Rewrite the listing with "button" replaced by "control" and everything else unchanged, leaving out the pictures.

[start]

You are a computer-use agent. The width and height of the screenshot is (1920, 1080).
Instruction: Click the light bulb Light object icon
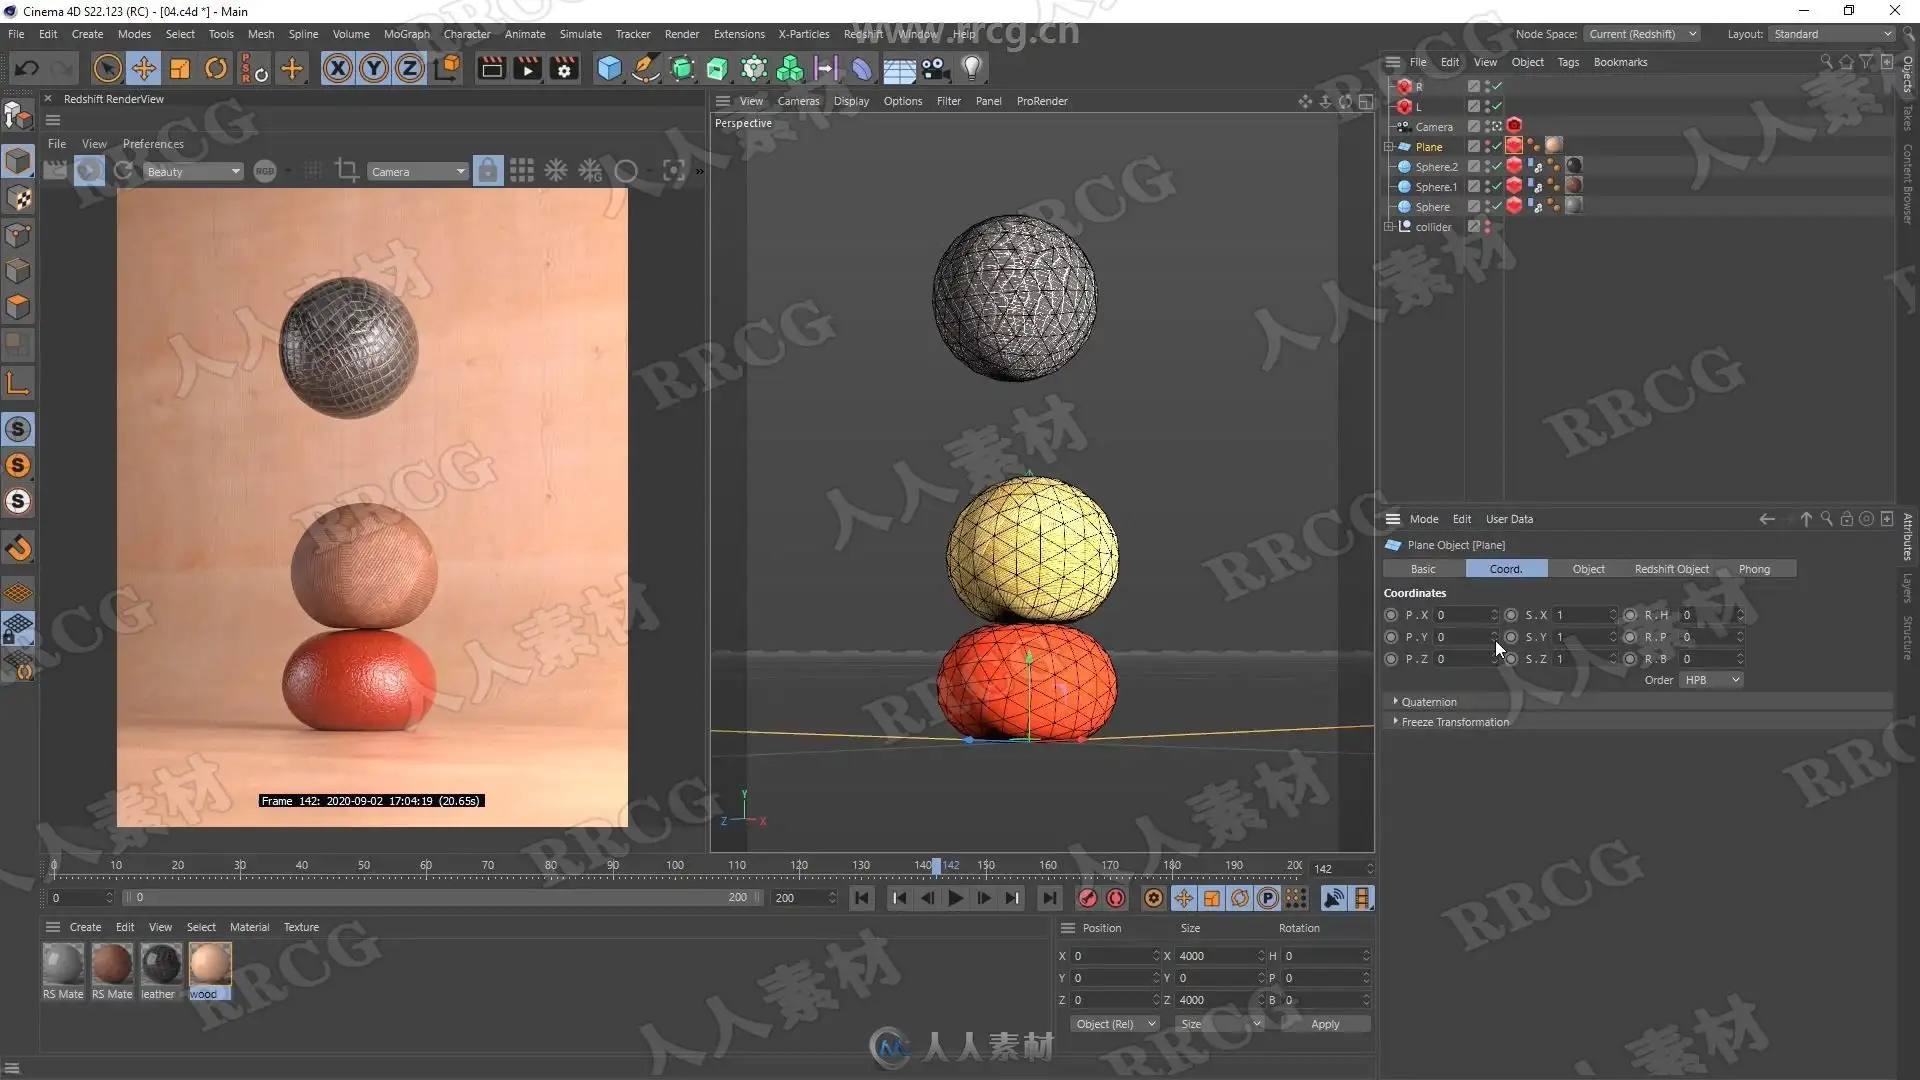(x=972, y=68)
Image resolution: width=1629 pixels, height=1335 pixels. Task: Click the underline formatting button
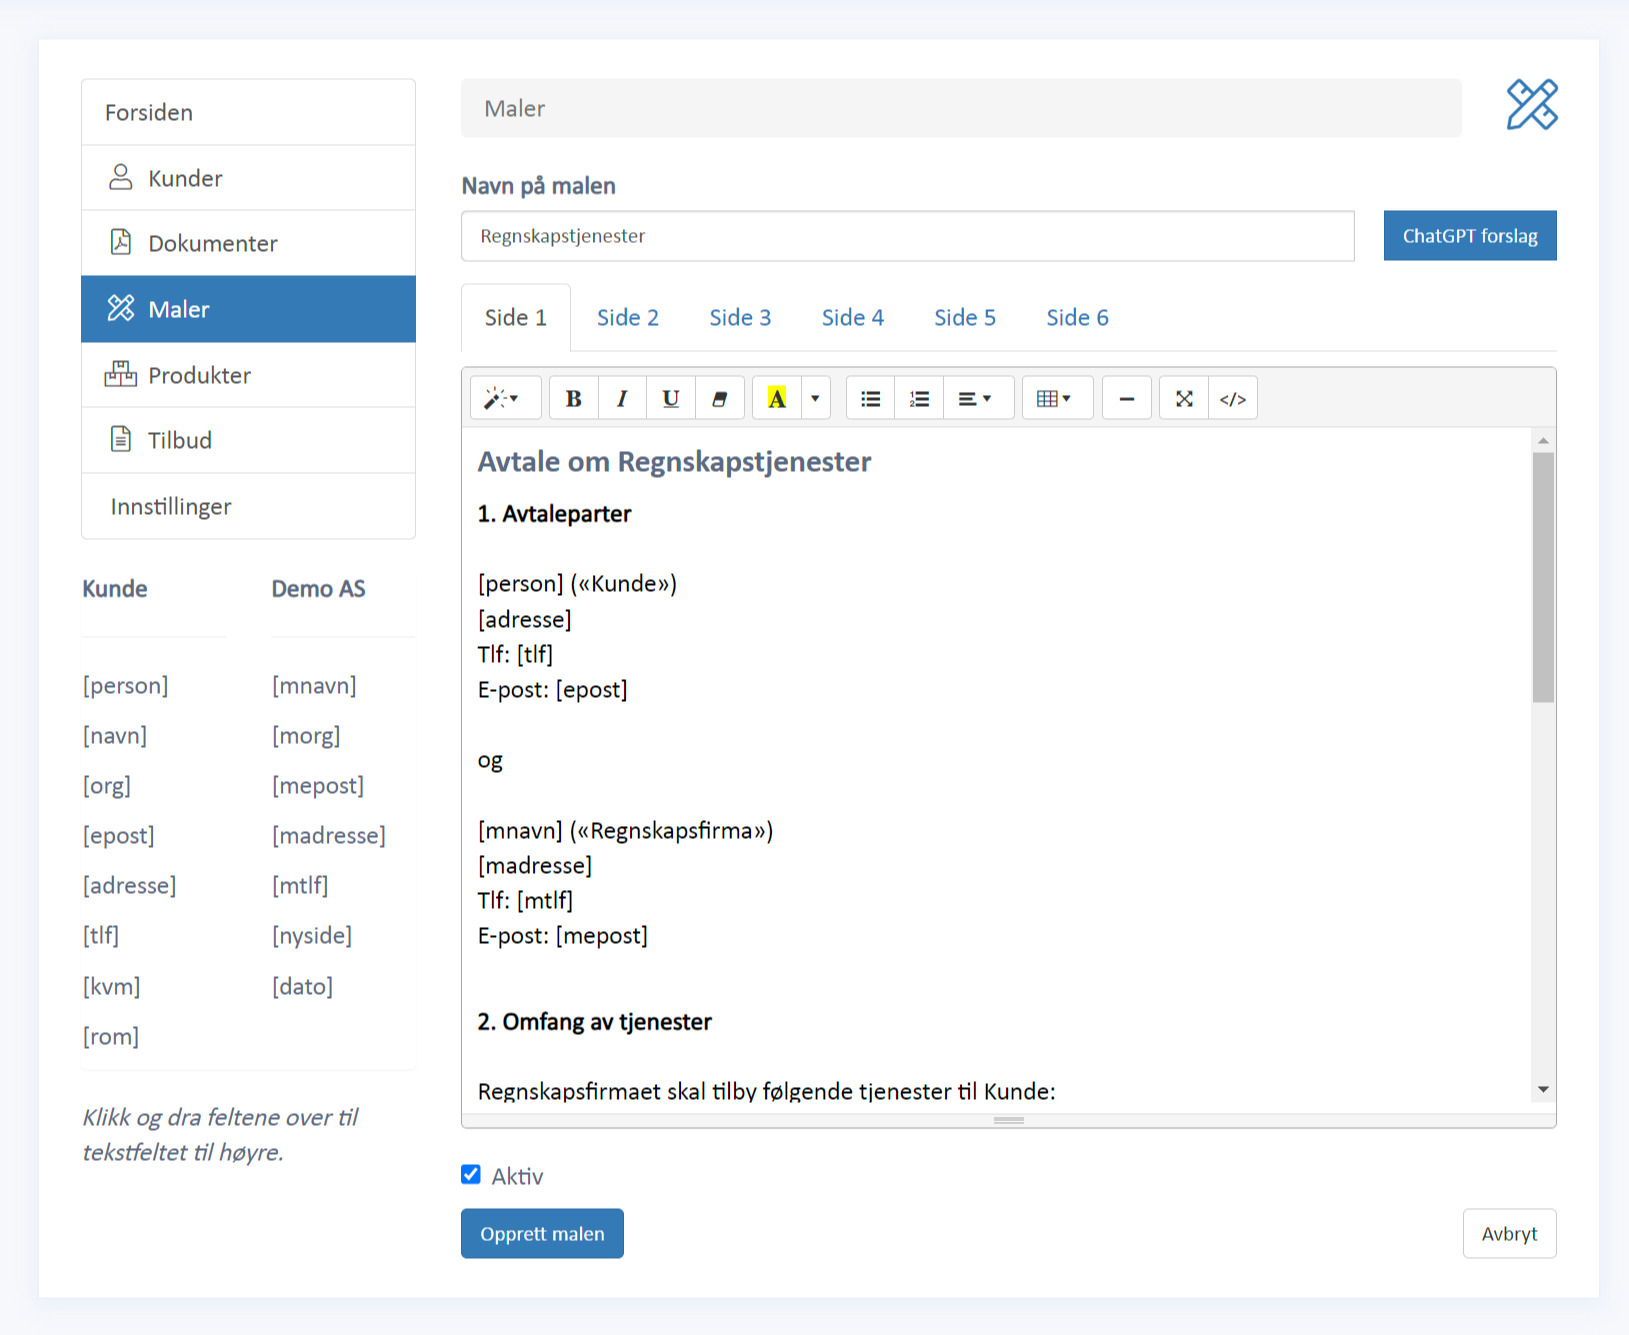click(x=670, y=399)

[end]

Completed task:
You are a computer-use agent. The width and height of the screenshot is (1920, 1080).
Instruction: Click the light bulb Light object icon
(x=972, y=68)
Image resolution: width=1629 pixels, height=1335 pixels. Task: Click the underline formatting control
click(x=670, y=399)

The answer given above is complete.